At a patient's bedside in a nursing home, I witnessed a tearful and frustrated daughter, Sarah, attempt to communicate with her 89-year-old father about his last wishes. Four months earlier, he had suffered a massive stroke that paralyzed his right side and robbed him of speech. A ventilator helped him breathe and a feeding tube provided nourishment, however, his condition continued to worsen.

Every few minutes, she shouted into her father's ear: "Dad, this is Sarah. Can you hear me? Do you want to stay on the ventilator?"

"I'd give anything to have an urgent, blunt and honest conversation with my father," Sarah told me. "I'm desperate to reach him and say, 'You've always guided me and given me good advice. Don't leave me here in the dark. Give me a sign, tell me, what do you want me to do now?'"

Apparently, he heard something, for he wiggled his Groucho Marx eyebrows at the sound of his daughter's voice. Louder this time, Sarah repeated: "Do... you... want... the... ventilator... removed?" No response.

It was painful to watch. Sarah was a practicing physician, but on that day, she was a daughter struggling with the decision of whether to admit her father to hospice care, remove the ventilator and let him die a natural death.

With tears in her eyes, she turned to me. "My father can't speak; he can't move or feed himself. He can't even scratch himself! My medical colleagues agree that he has no reasonable hope for recovery. What should I do?"

The immediate problem was that Sarah's father had failed to complete an advance directive and neither he nor she had ever opened a conversation about how they would want to be treated if they became ill and unable to state their healthcare wishes.

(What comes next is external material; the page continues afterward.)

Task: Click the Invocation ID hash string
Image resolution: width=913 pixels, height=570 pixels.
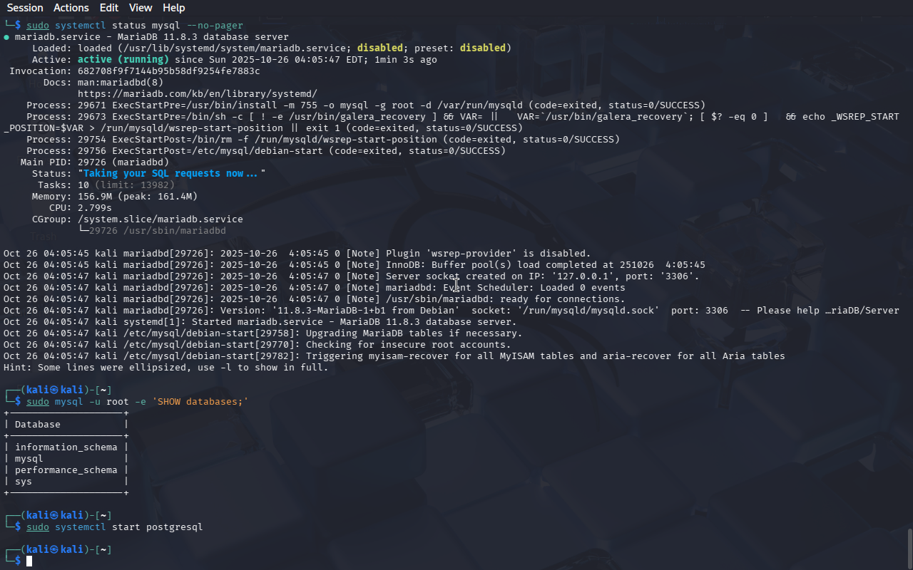Action: pyautogui.click(x=168, y=71)
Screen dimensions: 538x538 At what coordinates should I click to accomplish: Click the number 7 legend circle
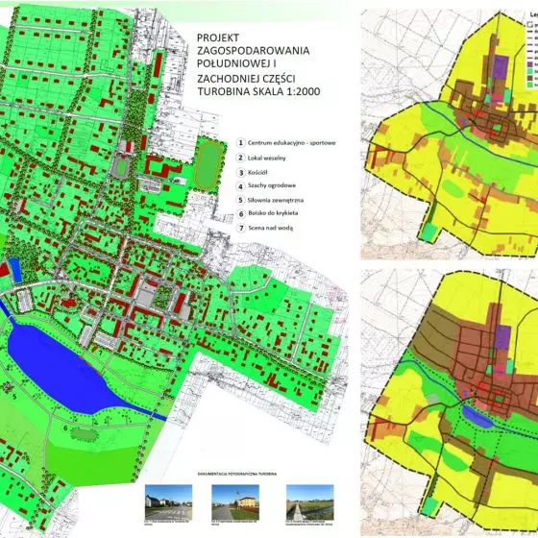(241, 228)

Their agonizing exchange shows the importance of assuming personal responsibility for end-of-life decision-making -- especially inviting conversations and completing an advance directive. Advance directives should be reviewed periodically: at the start of a new year, on one's birthday, or after a major life event such as a serious illness, marriage, divorce or death.

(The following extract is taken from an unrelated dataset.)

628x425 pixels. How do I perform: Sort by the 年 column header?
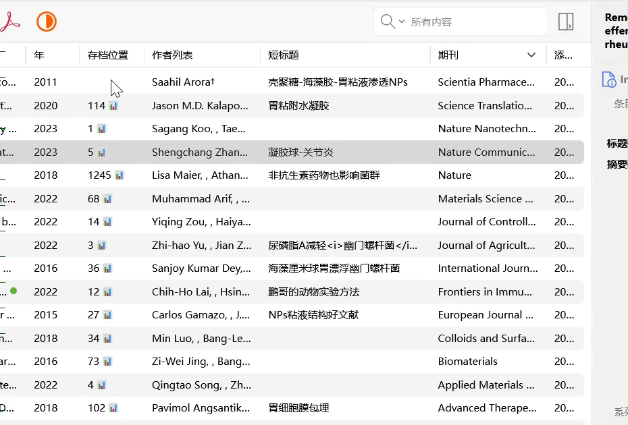pos(40,55)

Because Sarah's widowed father did not complete an advance directive and was incapable of creating one, the responsibility to make healthcare decisions fell to his only child. Reflecting on her father's values and beliefs and how he lived his life, Sarah decided to remove the ventilator. She expected him to die immediately; instead, within minutes he was calmer, breathing easily, and a faint pink flush returned to his cheeks.

A nurse moved him to a chair in front of a window where he could watch the birds. "He's more comfortable than he's been in months," Sarah observed. Her father lived for 11 more days and then died peacefully.

Take advantage of this new year to initiate conversations with loved ones about their end-of-life wishes -- and review your own as well. Choices need to be documented in an advance directive, from the medical (our thoughts about life-prolonging measures) to the personal (how we'd like our lives to be commemorated).

Take some time today to plan and prepare and you will be more likely to experience a good death. See http://www.considertheconversation.org for a wealth of resources on how to have end-of-life conversations and information about the award-winning "Consider the Conversation" documentaries. An excellent online resource for advance directives is http://mydirectives.com.

With reflection and preparation, you can change the course of your family history by creating a powerful legacy and serving as a model for the next generation for a life well lived.